What lines in the data below mention the string "Given"? Copy them out.

[Extracted records]
== Segment start ==

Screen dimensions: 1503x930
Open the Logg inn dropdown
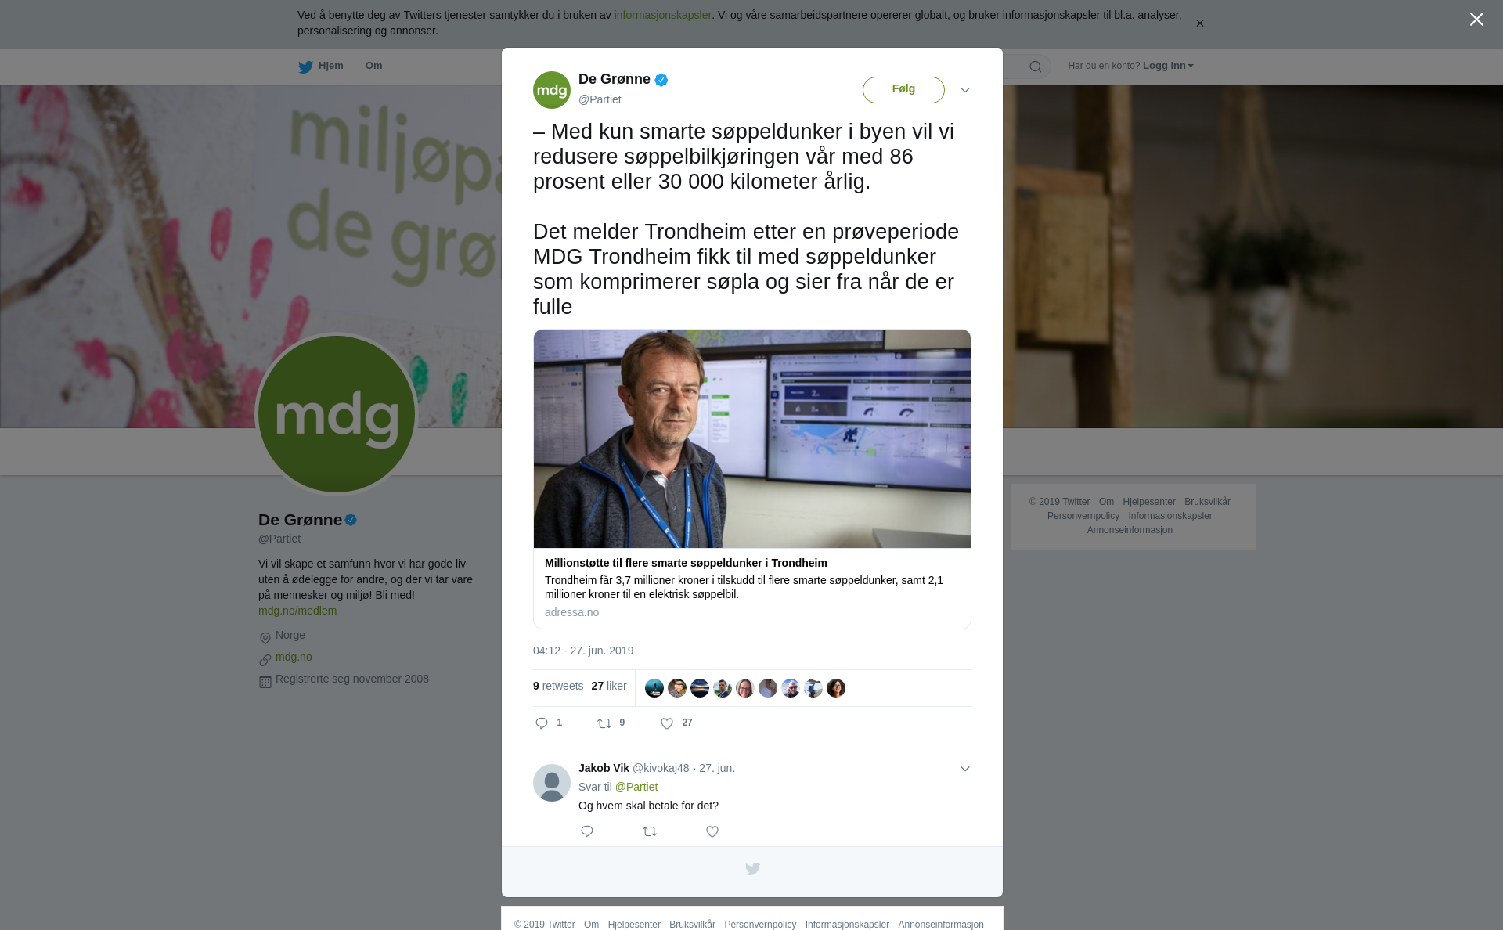click(1168, 66)
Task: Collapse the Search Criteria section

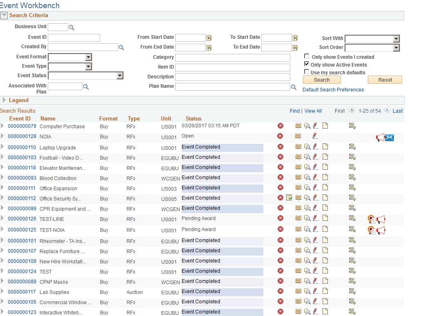Action: tap(4, 15)
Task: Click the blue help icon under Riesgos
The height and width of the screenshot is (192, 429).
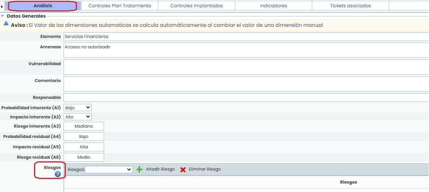Action: (57, 174)
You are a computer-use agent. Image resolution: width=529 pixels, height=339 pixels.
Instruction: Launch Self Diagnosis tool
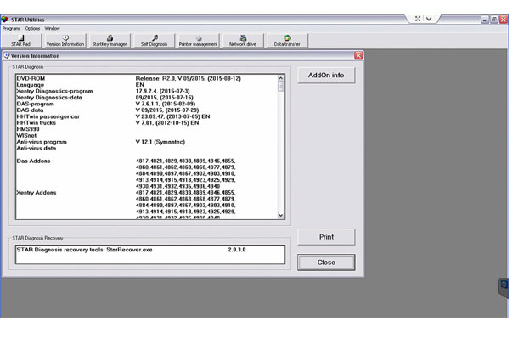155,40
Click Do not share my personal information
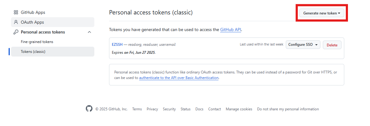370x126 pixels. click(x=288, y=109)
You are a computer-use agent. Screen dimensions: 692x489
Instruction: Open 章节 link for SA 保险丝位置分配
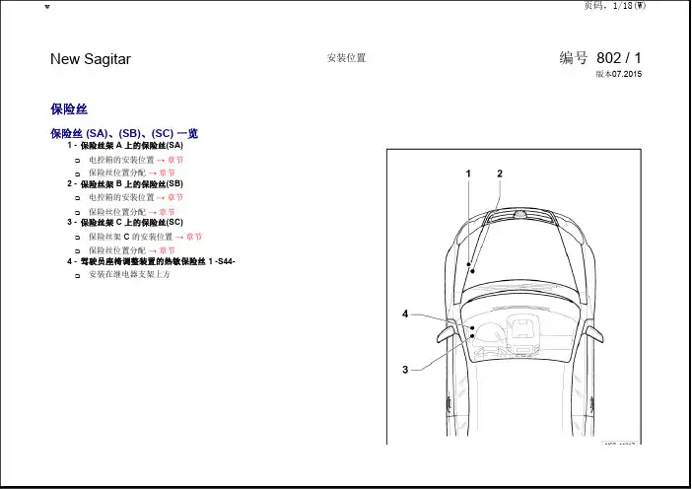click(x=167, y=173)
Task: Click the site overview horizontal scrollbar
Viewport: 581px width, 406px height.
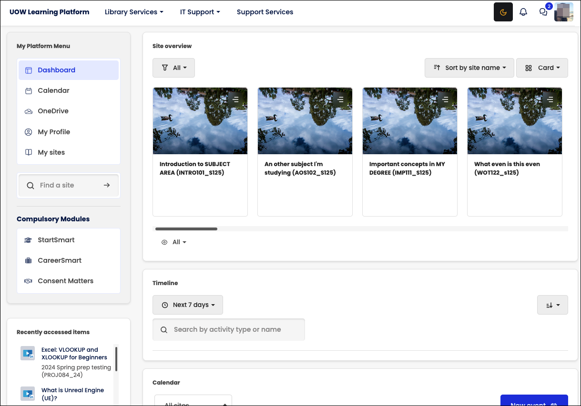Action: 186,229
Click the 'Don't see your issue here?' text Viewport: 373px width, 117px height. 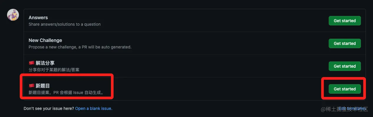click(49, 108)
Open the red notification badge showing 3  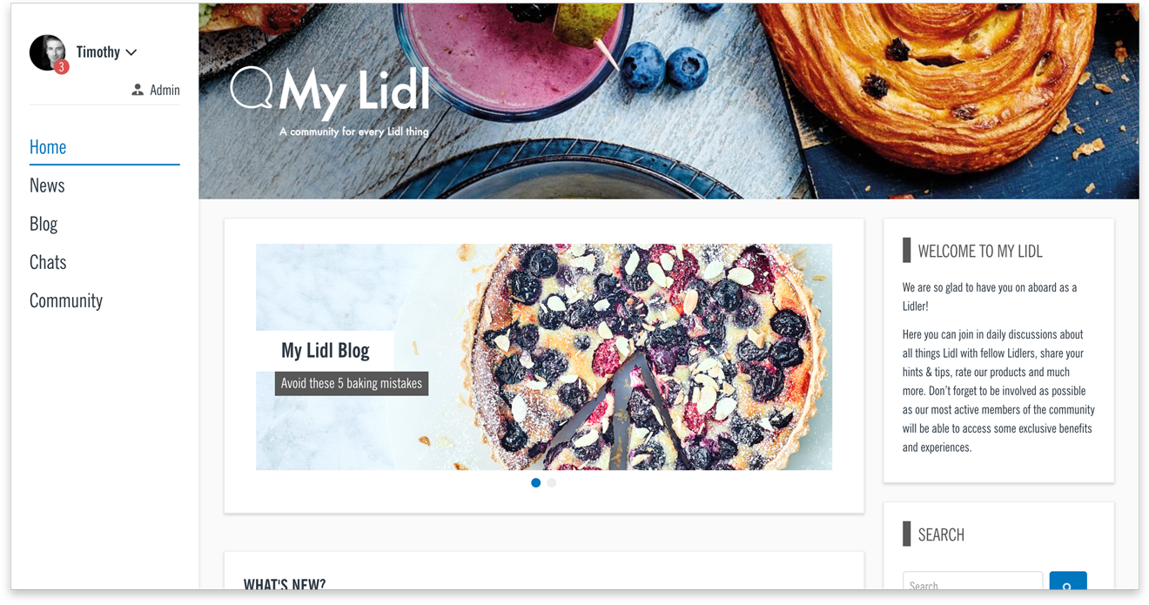pos(61,67)
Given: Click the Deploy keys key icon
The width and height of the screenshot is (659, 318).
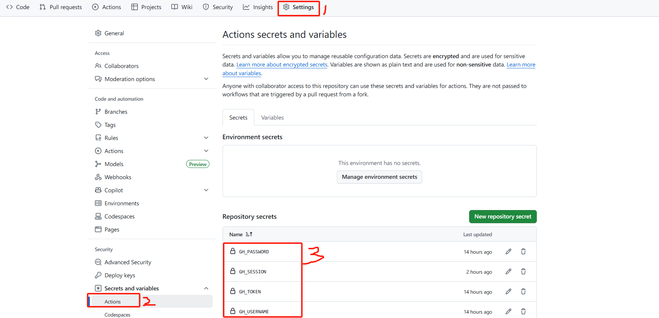Looking at the screenshot, I should click(x=98, y=275).
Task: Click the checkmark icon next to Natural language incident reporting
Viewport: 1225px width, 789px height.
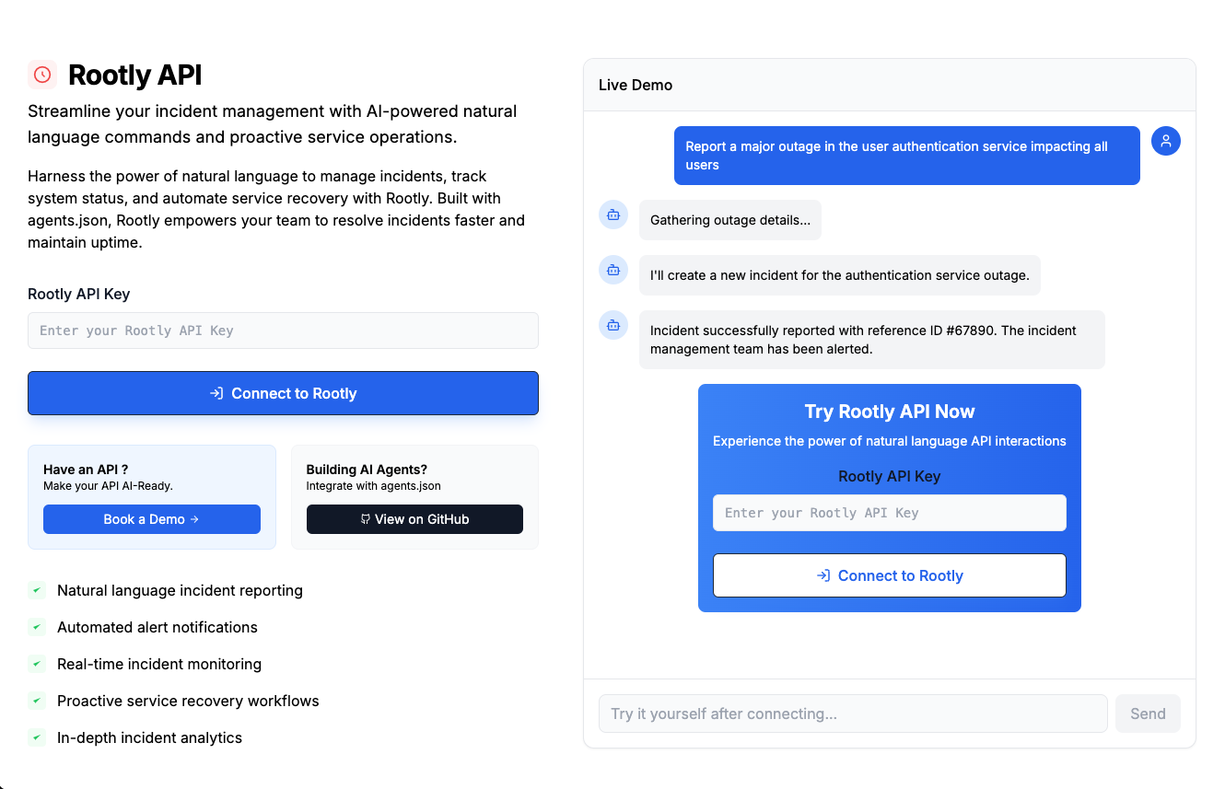Action: pyautogui.click(x=37, y=590)

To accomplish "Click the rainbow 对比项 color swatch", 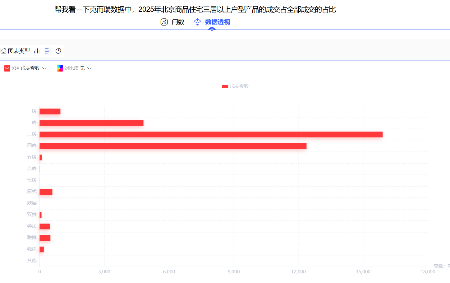I will [x=60, y=68].
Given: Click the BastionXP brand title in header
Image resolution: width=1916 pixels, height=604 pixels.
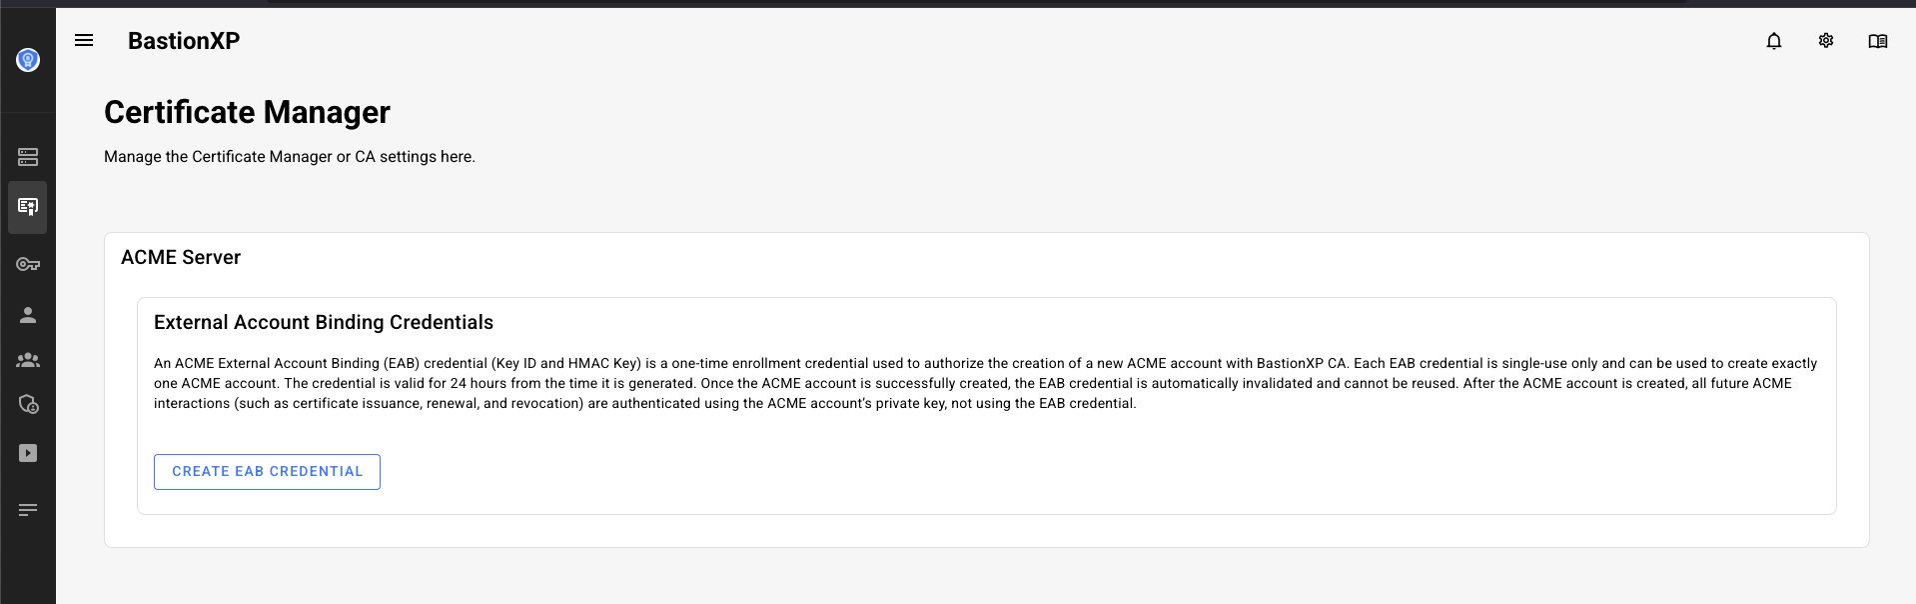Looking at the screenshot, I should (x=184, y=41).
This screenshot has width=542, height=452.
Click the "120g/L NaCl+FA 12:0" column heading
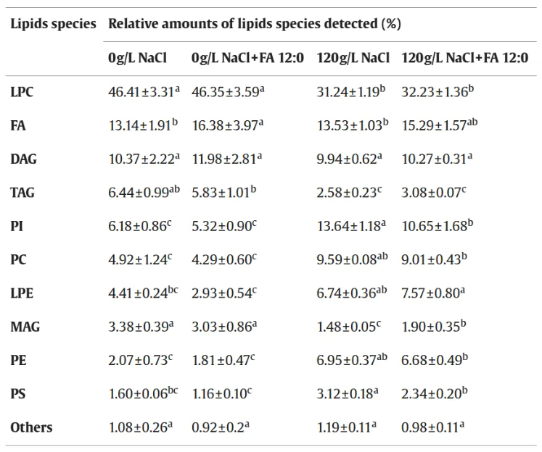(x=464, y=59)
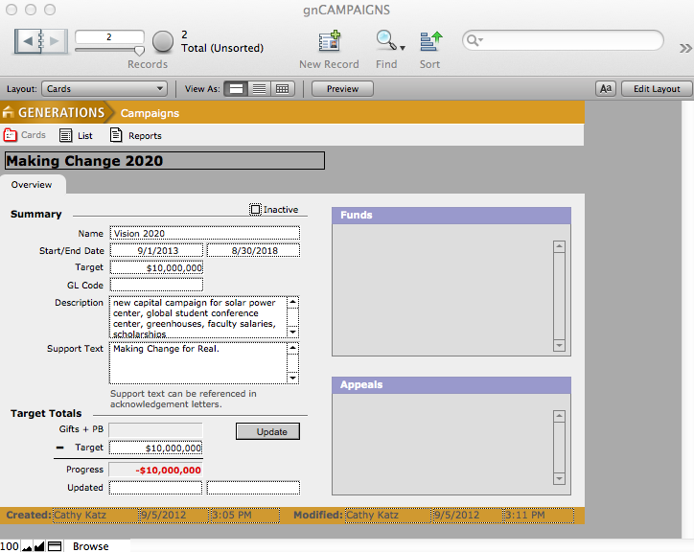Image resolution: width=694 pixels, height=552 pixels.
Task: Expand the toolbar overflow chevron
Action: click(x=684, y=46)

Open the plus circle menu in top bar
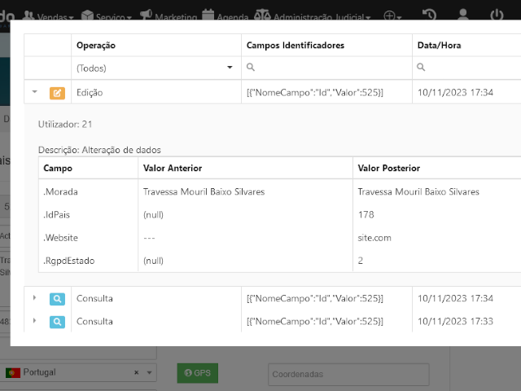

== Segment end ==

• YOUR RESPONSE:
Given: Click the Deploy keys key icon
Given: Click the BastionXP brand title in header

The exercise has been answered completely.